When combining multiple signals (bi-encoder, cross-encoder, BM25), use these weights:

```python

# Optimal weights from grid search on RadLIT-9

FUSION_WEIGHTS = {

    "biencoder": 0.5,    # RadLITE-Encoder similarity

    "crossencoder": 0.2, # RadLITE-Reranker (after temp calibration)

    "bm25": 0.3          # Lexical matching (if available)

}



def fused_score(bienc_score, ce_score, bm25_score=0):

    return (

        FUSION_WEIGHTS["biencoder"] * bienc_score +

        FUSION_WEIGHTS["crossencoder"] * ce_score +

        FUSION_WEIGHTS["bm25"] * bm25_score

    )

```

## Architecture

```

[Query] + [SEP] + [Document]

           |

           v

    [BERT Tokenizer]

           |

           v

    [MiniLM Encoder] (12 layers, 384 hidden)

           |

           v

    [Classification Head]

           |

           v

    Relevance Score (float)

```

## Training Details

- **Base Model**: ms-marco-MiniLM-L-12-v2 (trained on MS MARCO passage ranking)
- **Fine-tuning**: Radiology query-document relevance pairs
- **Training Steps**: 5,626
- **Best Validation Loss**: 0.691
- **Learning Rate**: 2e-5
- **Batch Size**: 32
- **Category Weighting**: Yes (balanced across radiology subspecialties)

## Best Practices

### 1. Always Use Temperature Calibration

Raw cross-encoder scores can be extreme.
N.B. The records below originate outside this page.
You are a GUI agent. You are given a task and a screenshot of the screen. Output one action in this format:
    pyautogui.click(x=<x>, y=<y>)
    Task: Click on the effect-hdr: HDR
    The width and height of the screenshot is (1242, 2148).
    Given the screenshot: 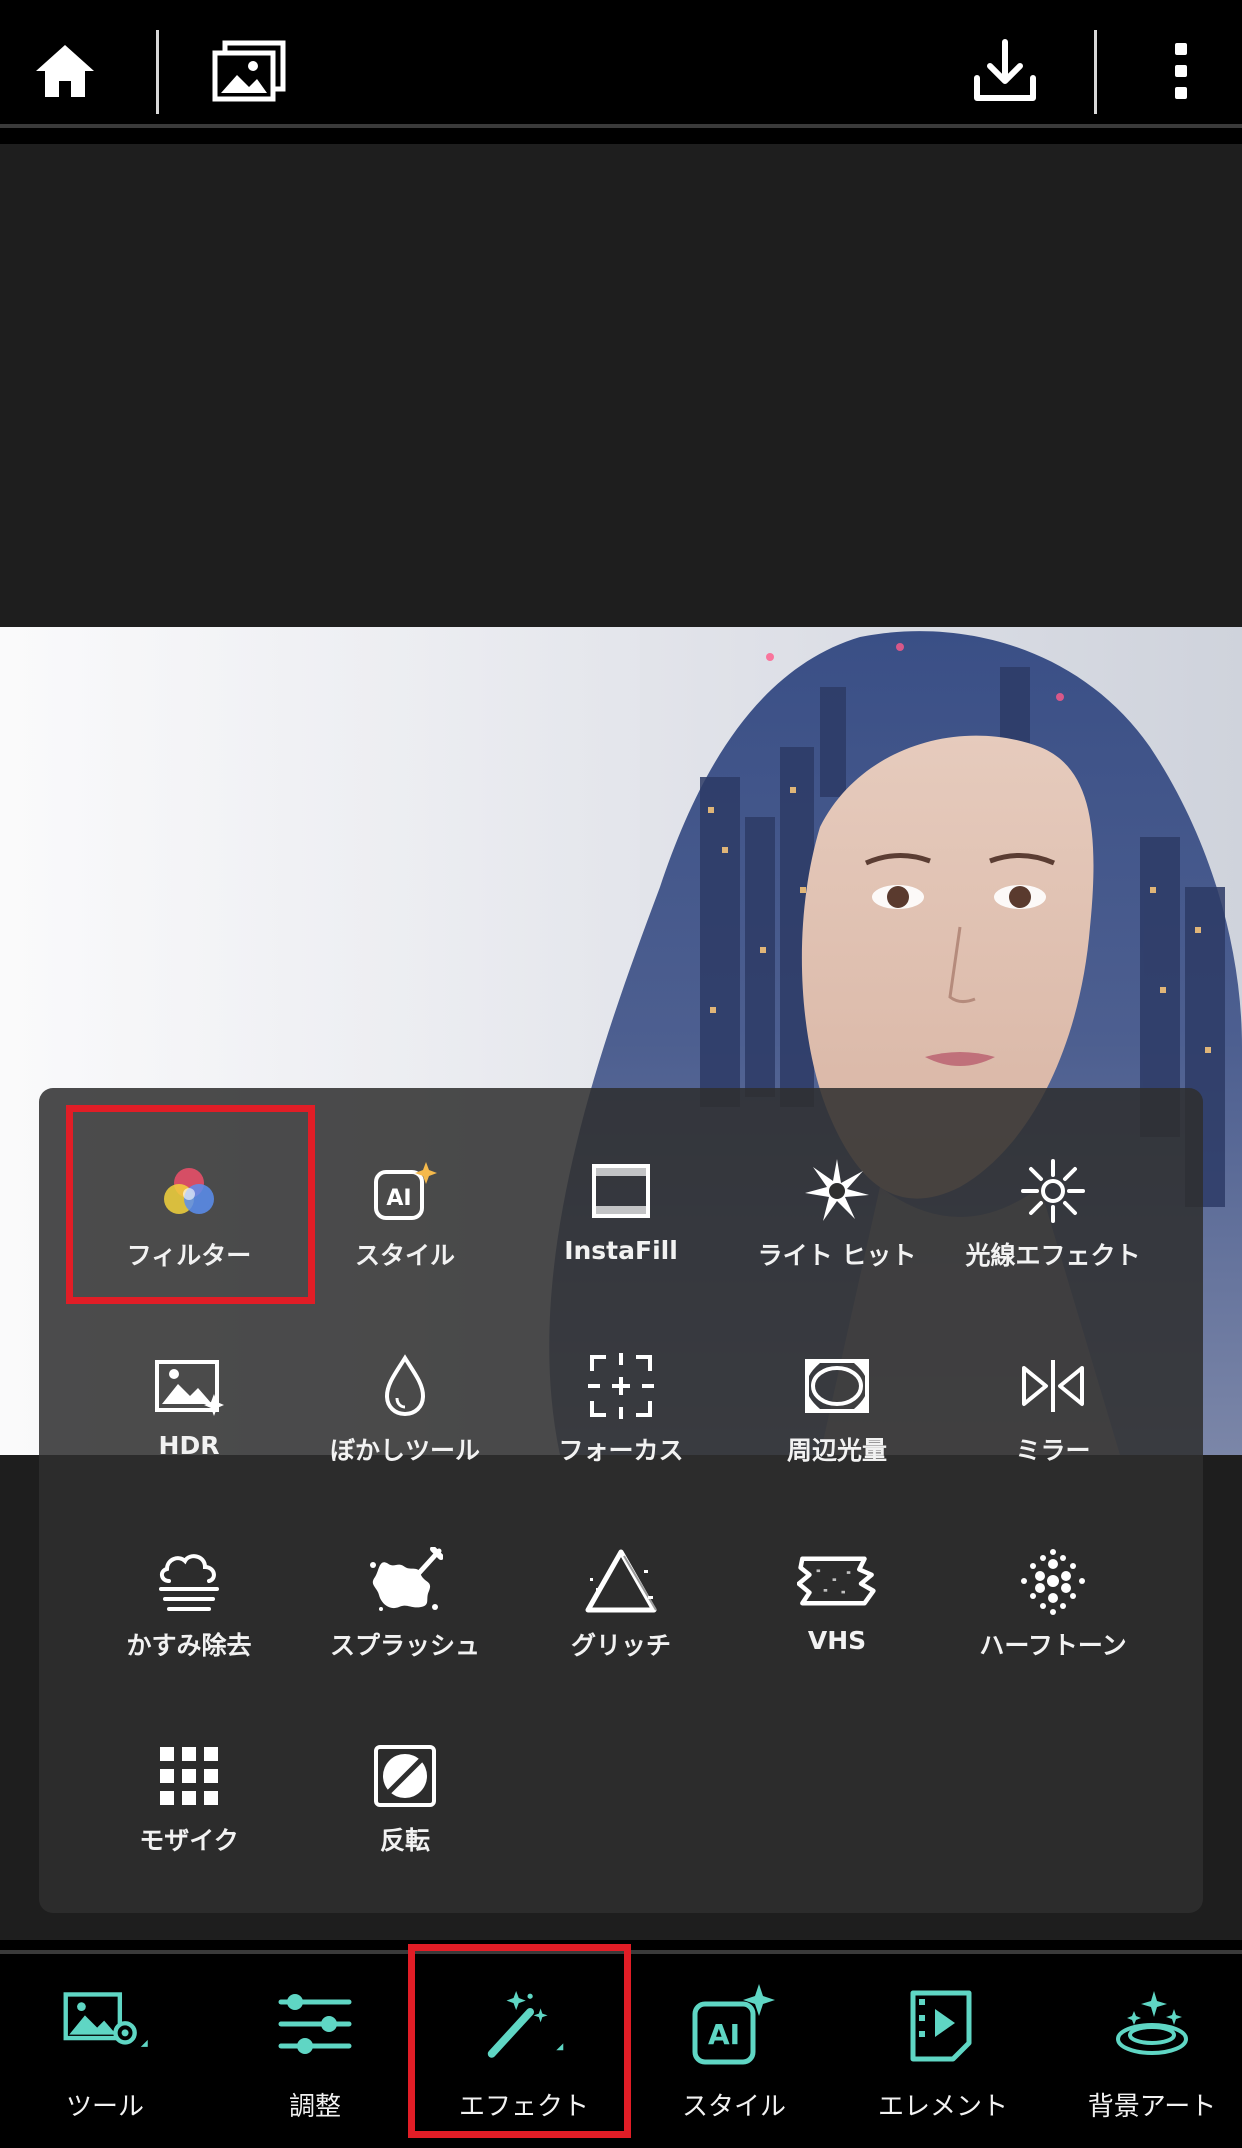 What is the action you would take?
    pyautogui.click(x=189, y=1398)
    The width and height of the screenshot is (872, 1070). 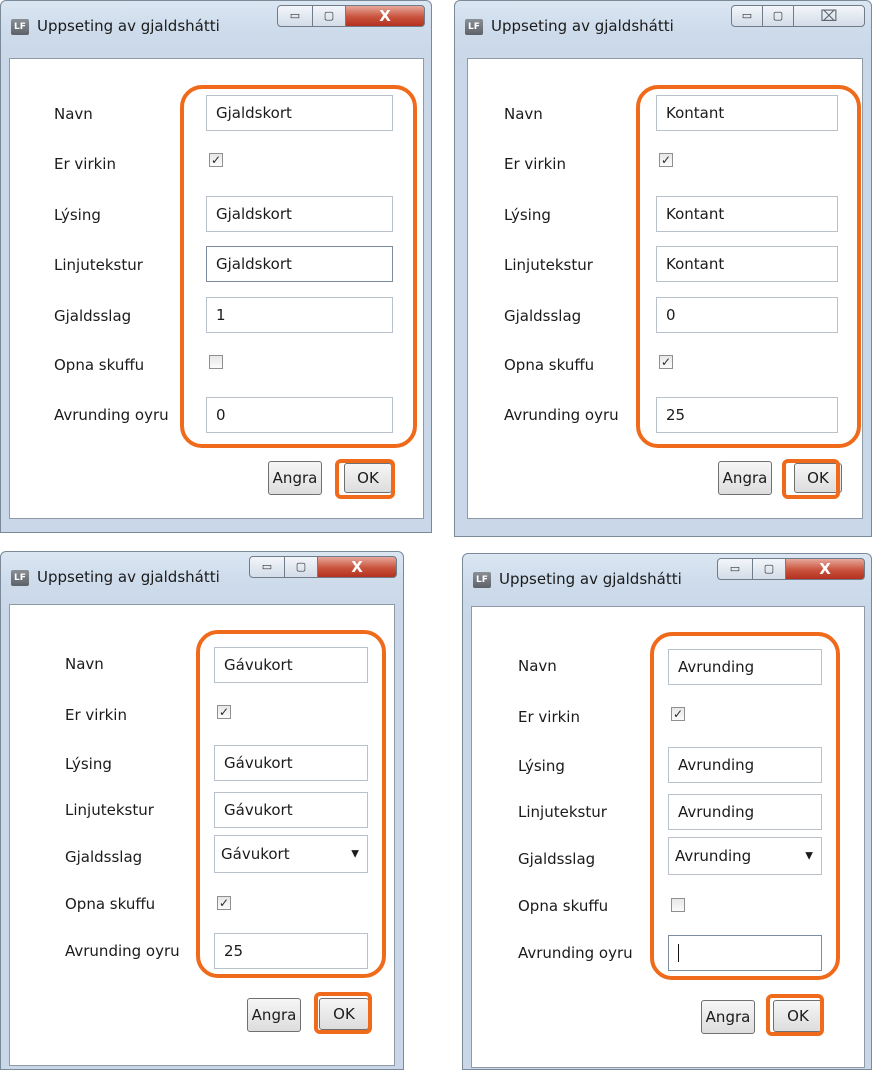 I want to click on navn-input: Gávukort, so click(x=291, y=665).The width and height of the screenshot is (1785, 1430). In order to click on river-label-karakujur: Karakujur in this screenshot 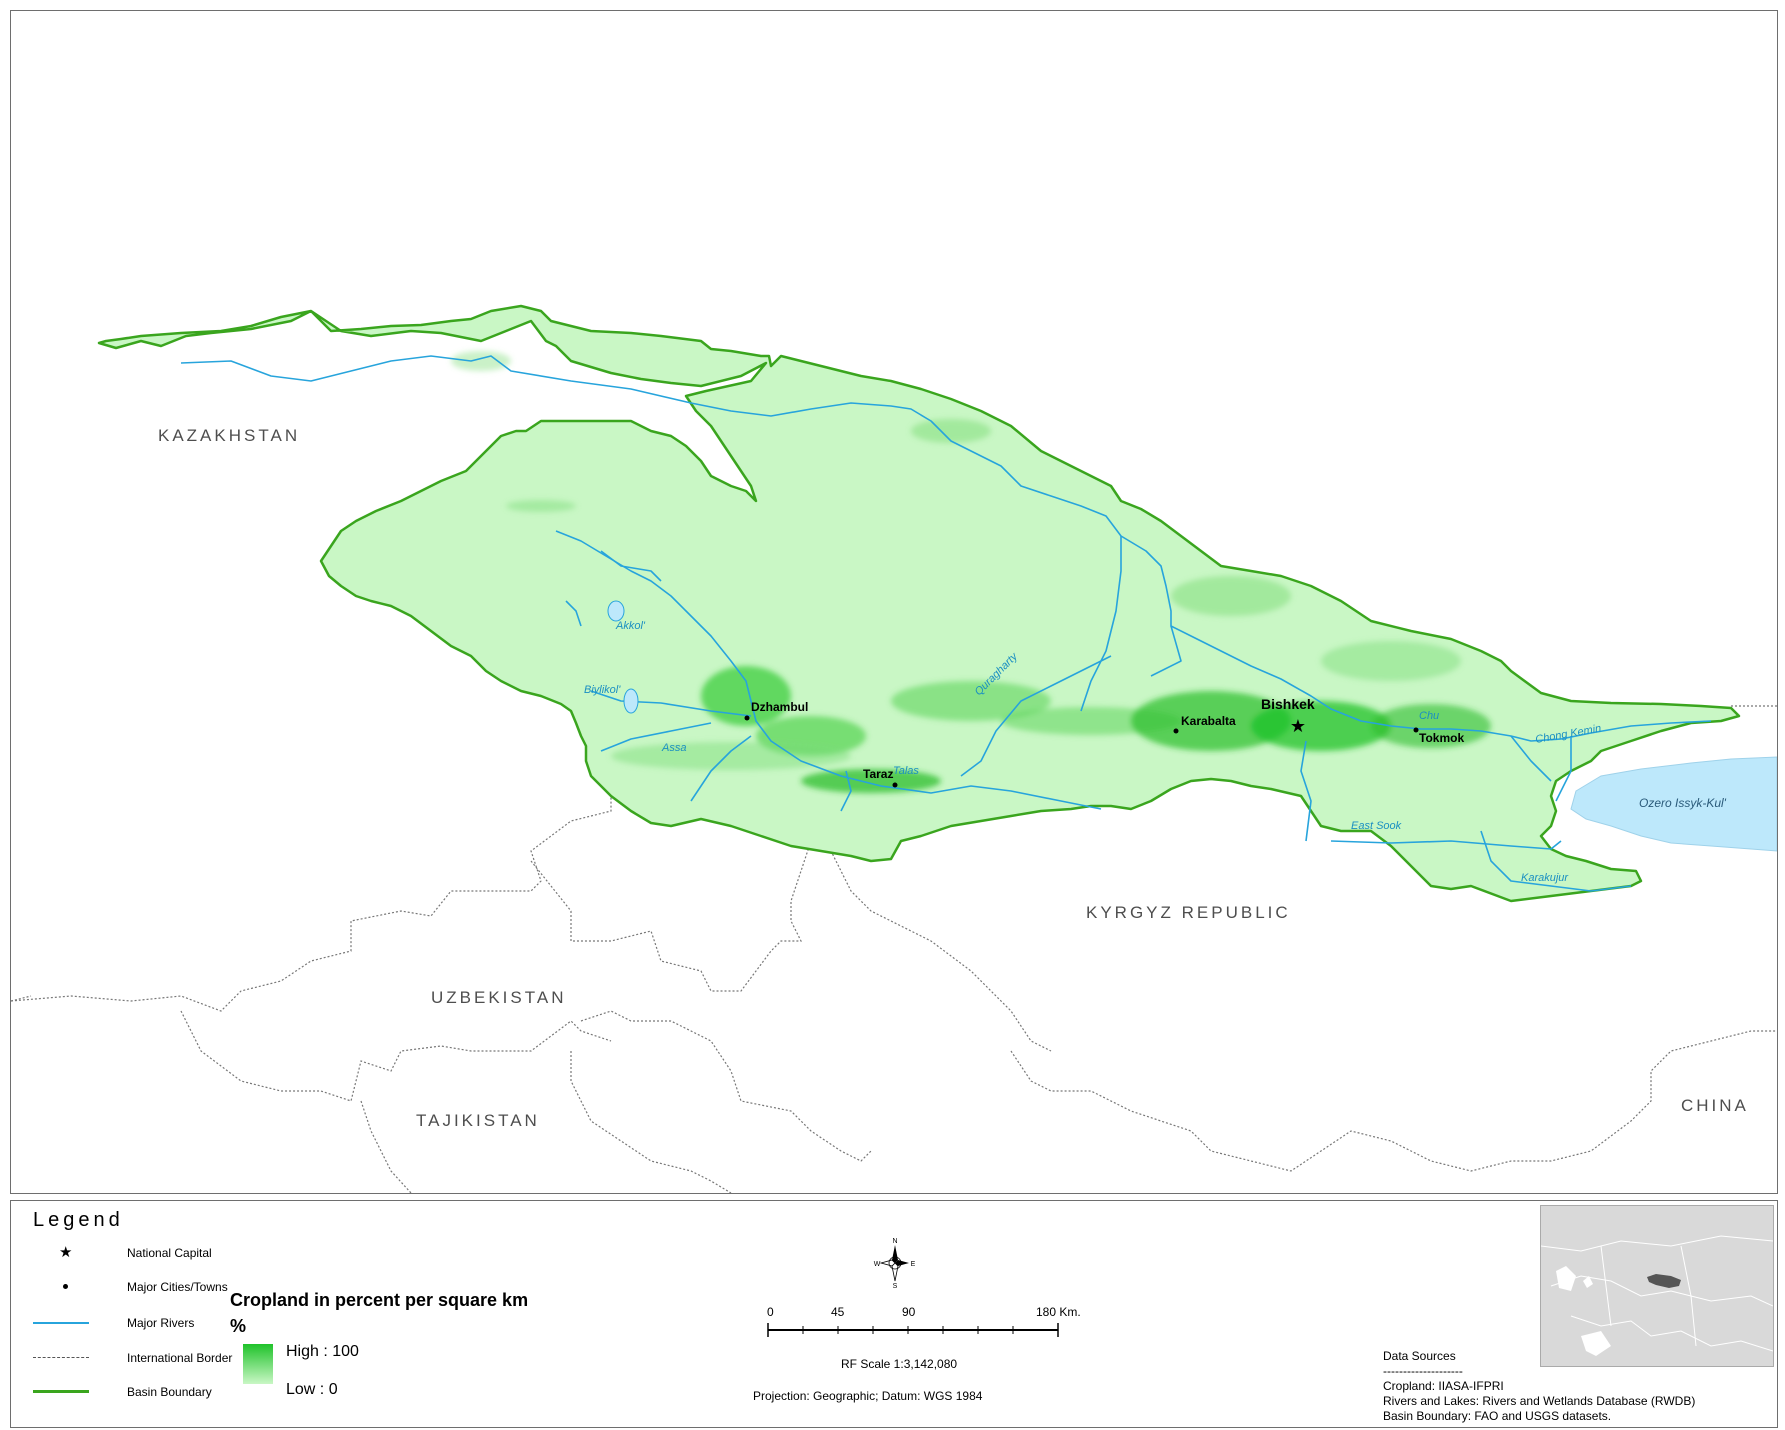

Temperature scaling (1.5) produces better fusion:

```python

calibrated = raw_score / 1.5

```

### 2. Limit Candidates for Reranking

Cross-encoders are slow. Only rerank top 50-100 candidates from bi-encoder:

```python

# Good: Rerank top 50

rerank_candidates = 50



# Bad: Rerank entire corpus

rerank_candidates = len(corpus)  # Too slow!

```

### 3. Batch Predictions

```python

# Efficient: Single batch call

pairs = [[query, doc] for doc in candidates]

scores = reranker.predict(pairs, batch_size=32)



# Inefficient: Individual calls

scores = [reranker.predict([[query, doc]])[0] for doc in candidates]

```

### 4. GPU Acceleration

```python

reranker = CrossEncoder(

    "matulichpt/RadLITE-Reranker",

    max_length=512,

    device="cuda"  # Use GPU

)

```

## Limitations

- **English only**: Trained on English radiology text
- **Speed**: ~10-50 pairs/second (use for reranking, not full corpus)
- **512 token limit**: Long documents are truncated
- **Domain-specific**: Optimized for radiology, may underperform on general medical content

## Citation

If you use RadLITE in your work, please cite:

```bibtex

@software{radlite_2026,

    title = {RadLITE: Calibrated Multi-Stage Retrieval for Radiology Education},

    author = {Grai Team},

    year = {2026},

    month = {January},

    url = {https://huggingface.co/matulichpt/RadLITE-Reranker},

    note = {+30% MRR improvement on ACR Core Exam questions}

}

```

## Related Models

- [RadLITE-Encoder](https://huggingface.co/matulichpt/RadLITE-Encoder) - Bi-encoder for first-stage retrieval
- [RadBERT-RoBERTa-4m](https://huggingface.co/zzxslp/RadBERT-RoBERTa-4m) - Base radiology language model

## License

Apache 2.0 - Free for commercial and research use.